Scientific classification
- Kingdom: Animalia
- Phylum: Arthropoda
- Subphylum: Chelicerata
- Class: Arachnida
- Order: Trombidiformes
- Family: Cheyletidae
- Genus: Cheyletiella G. Canestrini, 1886
- Species: Cheyletiella blakei Smiley, 1970; Cheyletiella curvidens Lawrence, 1948; Cheyletiella ochotonae Volgin, 1960; Cheyletiella parasitivorax (Mégnin, 1877); Cheyletiella romerolagi (Fain, 1972); Cheyletiella strandtmanni Smiley, 1970; Cheyletiella yasguri Smiley, 1965;
- Synonyms: Ewingella; Bicheyletiella;

= Cheyletiella =

Genus of mites

Cheyletiella is a genus of mites that live on the skin surface of dogs, cats, and rabbits.

The adult mites are about 0.385 millimeters long, have eight legs with combs instead of claws, and have palpi that end in prominent hooks.
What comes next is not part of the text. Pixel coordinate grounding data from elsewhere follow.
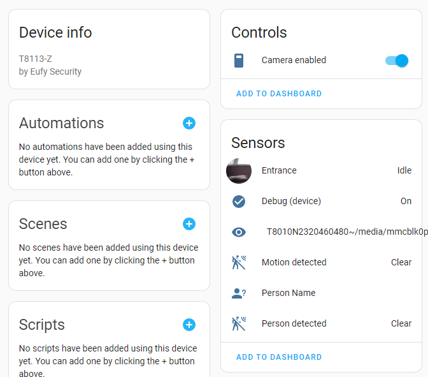Open the Debug (device) sensor details

tap(291, 201)
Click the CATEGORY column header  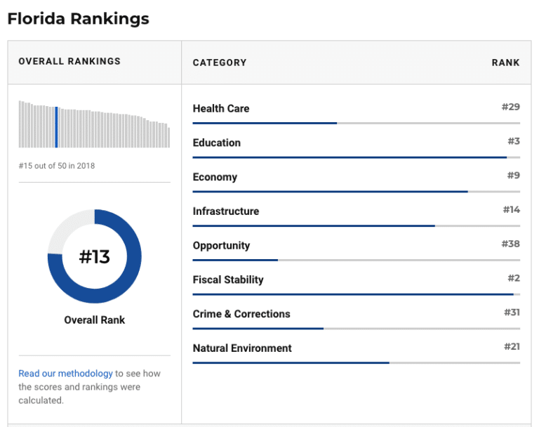220,63
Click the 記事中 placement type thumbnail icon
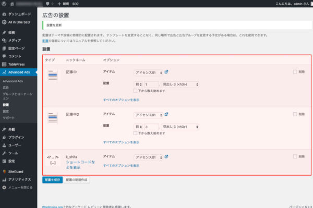Viewport: 313px width, 208px height. [x=53, y=75]
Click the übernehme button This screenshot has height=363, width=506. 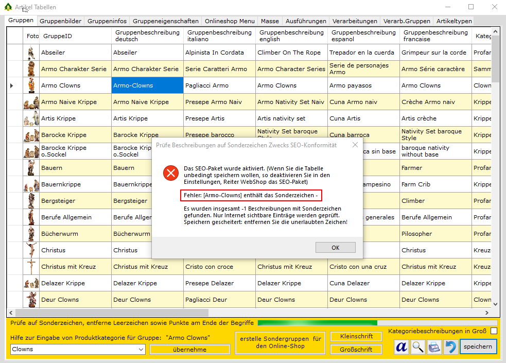click(190, 350)
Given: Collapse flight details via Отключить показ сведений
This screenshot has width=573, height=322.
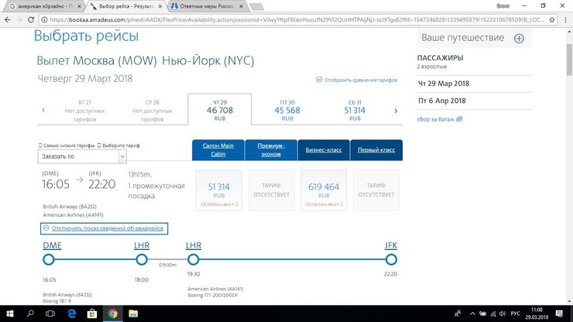Looking at the screenshot, I should point(104,228).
They do not burrow into the skin, but live in the keratin level. Their entire 21-day life cycle is on one host. They cannot survive off the host for more than 10 days.

==Cheyletiellosis==
Cheyletiellosis (also known as Cheyletiella dermatitis)," is a mild dermatitis caused by mites of the genus Cheyletiella. It is also known as walking dandruff due to skin scales being carried by the mites.

Cheyletiellosis is seen more commonly in areas where fleas are less prevalent, because of the decreased use of flea products that are also efficacious for the treatment of this mite.

Cheyletiellosis is highly contagious. Transmission is by direct contact with an affected animal.

===Presentation===
Symptoms in animals vary from no signs to intense itching, scales on the skin, and hair loss. The lesions are usually on the back of the animal. Symptoms in humans include multiple red, itchy bumps on the arms, trunk, and buttocks. Because humans are not a host for the mite, the symptoms usually go away in about three weeks. Though the medical community does not consider a human mite infestation a legitimate diagnosis, it will treat the symptoms if necessary.

===Diagnosis===
Diagnosis is by finding the mites or eggs microscopically in a skin scraping, combing, or on acetate tape applied to the skin.

===Treatment===
The most common treatment in animals is weekly use of some form of topical pesticide appropriate for the affected animal, often an antiflea product. Fipronil works well, especially in cats. Cats can also be treated with a lime sulfur insecticide dip or a shampoo with non-pyrethrin insecticide for two weeks beyond the conclusion of symptoms.

In unresponsive cases, ivermectin is used. Selamectin is also recommended for treatment. None of these products are approved for treatment of cheyletiellosis. Other pets in the same household should also be treated, and the house or kennel must be treated with an environmental flea spray.

==Species==
- Cheyletiella blakei Smiley, 1970 — infests cats (Felis catus), USA (Washington DC)
- Cheyletiella parasitivorax — infests rabbits (Oryctolagus cuniculus), France
- Cheyletiella romerolagi (Fain, 1972) — infests Romerolagus diazi, USA (New York)
- Cheyletiella strandtmanni Smiley, 1970 — infests hares (Lepus spp.), Taiwan
- Cheyletiella yasguri Smiley, 1965 — infests dogs

C. yasguri and C. blakei can transiently affect humans.